Dann gingen sie zusammen frühstücken, – gingen in ein Restaurant, in dem sie vor jenen zwanzig Jahren bereits gegessen hatten, und alles war noch wie damals.
Am meisten wie damals aber war der Freund selber. Das gleiche Vokabular, die gleichen Scherze, die gleichen jungenhaften Gesten sogar. Man konnte glauben, die Zeit verschlafen zu haben.
›Der stagniert noch ganz anders,‹ sagte er zu sich. Aber es lag keine Überheblichkeit in diesem Gedanken, nur ein Trostgefühl, das sehr wohl tat.
Als der Freund fragte, wo er abgestiegen sei, schämte er sich seines Snobtums und nannte irgend ein kleines Haus, an dem er vorbeigekommen war und das jener nicht kannte. Zugleich beschloß er, noch am selbigen Abend auszuziehen, damit er dem Armgebliebenen kein Ärgernis gebe.
»Willst du den Kaffee nicht bei mir trinken?« fragte Christensen. »Du erinnerst dich doch an meine kleine Wiener Maschine?«
Und er lächelte stolz.
Als sie wieder eintraten, wies er auf die Riesenleinwand, die hinter andern Bildern, die sie belagerten, an die Wand gelehnt dastand, und sagte: »Erst werde ich dir helfen, sie aus dem Schutte zu graben, und dann, während ich die Bohnen mahle, kannst du ein Fest des Wiedersehens feiern.«
»Ach, der alte Schinken!« rief Steffen verächtlich, um seine Neugier vor sich selbst zu verstecken.
Christensen machte ernste, tadelnde Augen. »Ich wünschte, ich hätte viele solcher Schinken in meiner Rauchkammer hängen,« sagte er und schleuderte die eigenen Bilder nach rechts und nach links, ab und zu mit einem Fußstoße nachhelfend.
Und dann drehte er das Untier vorsichtig von der Wand weg, legte es mit der Rückseite dagegen und lockerte die Zwecken, die das drübergebreitete Bettlaken festhielten.
»Die Enthüllung besorge selber,« sagte er und trat zurück, um die Spiritusflamme in Brand zu setzen.
Steffen zögerte, die Decke fallen zu lassen. ›Enttäuschung muß dir in jedem Falle draus erwachsen,‹ dachte er, aber dann ärgerte ihn seine Feigheit, und er zerrte sie nieder.
Also das war's!
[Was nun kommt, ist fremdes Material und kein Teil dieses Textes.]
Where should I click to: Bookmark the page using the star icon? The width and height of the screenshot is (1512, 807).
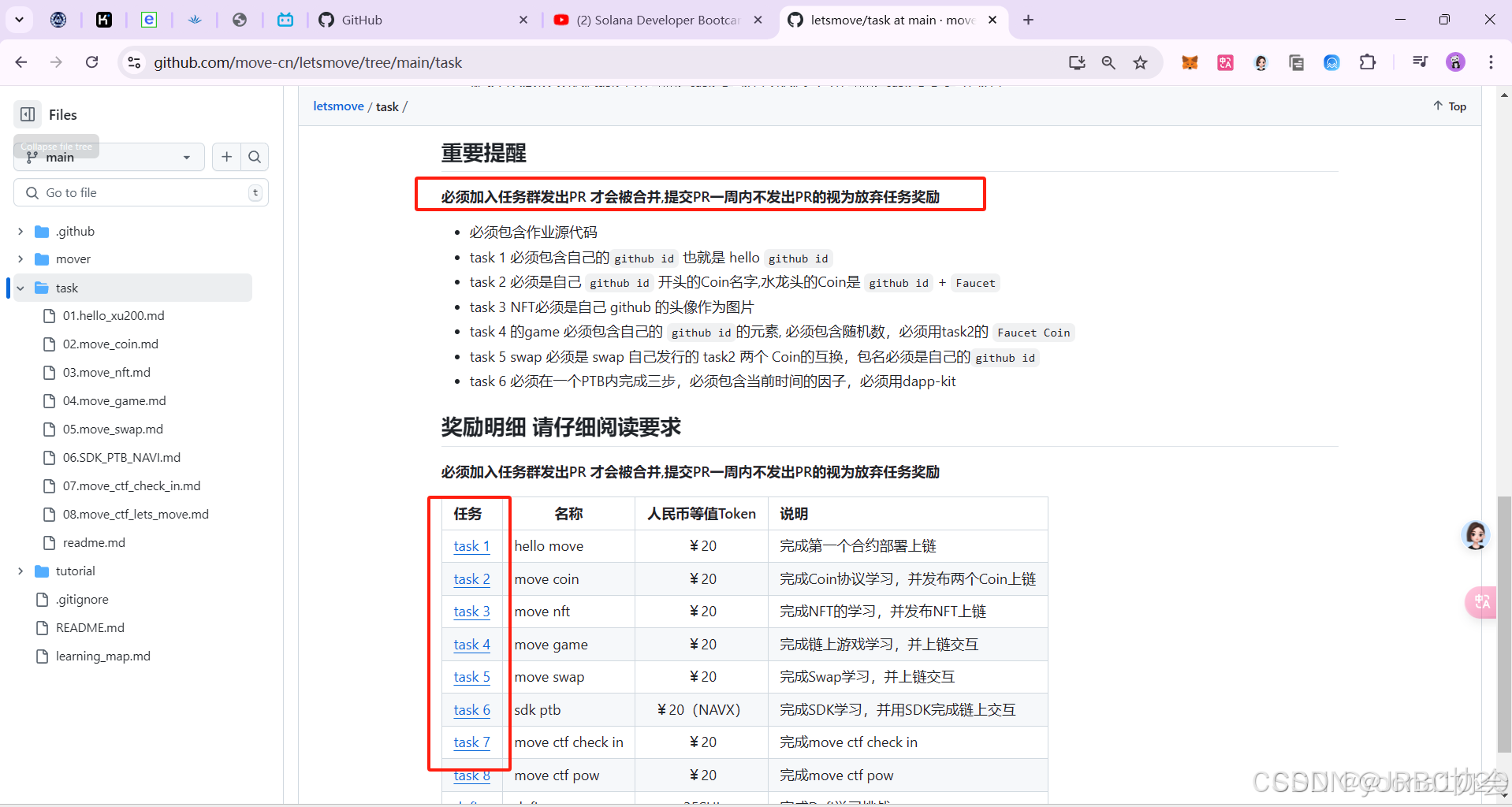tap(1140, 62)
Ja richtig, so war es gewesen! So vertraut, so lebendig stand es vor ihm, als hätte er gestern noch dran gepinselt. Und dann wieder doch weltenfern. Von einem andern Planeten gefallen. Linien, wie sie noch keiner gefügt. Töne, wie sie noch keiner gefunden.
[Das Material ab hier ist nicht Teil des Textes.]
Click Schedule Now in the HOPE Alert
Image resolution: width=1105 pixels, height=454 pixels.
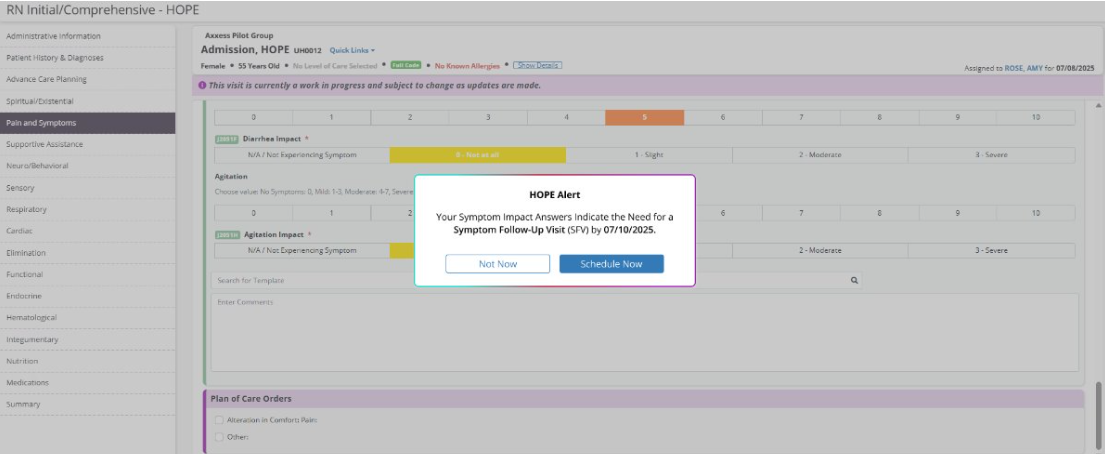611,264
Links im Vordergrunde ein Riff aus blankschwarzem Gestein, orgelpfeifenhaft zusammengeklebt wie die Felsen von Staffa. Das gab eine Vertikale von unerhörter Gewalt. Und als Horizontale dagegengeworfen, im Bogen zur Höhe gebäumt, gierende, greifende, klammernde Leiber … Leiber, in Krämpfen verzerrt, zu Knäueln zusammengeballt, in mörderischem Ringen miteinander verflochten … Jedes Gesicht eine andere Abart von Todesangst, jede Hand eine andere Verkörperung des zum Wahnwitz gesteigerten Willens … Und alles wie von selber in Wellen geordnet, mit den wirklichen Wellen so sehr eins, daß es wie Schaumkrönungen aus ihnen emporwuchs … Das Ganze eine von Menschen gärende, Menschen gebärende Brandungsvision, gipfelnd in der dramatischen Vordergrundsgruppe Mutter und Kind, – einem Weibe, dem es gelungen ist, seinen Säugling auf der Kuppe des Felsens zu bergen, und das nun, vom Sug zurückgerissen, mit ausgestreckten Armen für ewig von ihm Abschied nimmt.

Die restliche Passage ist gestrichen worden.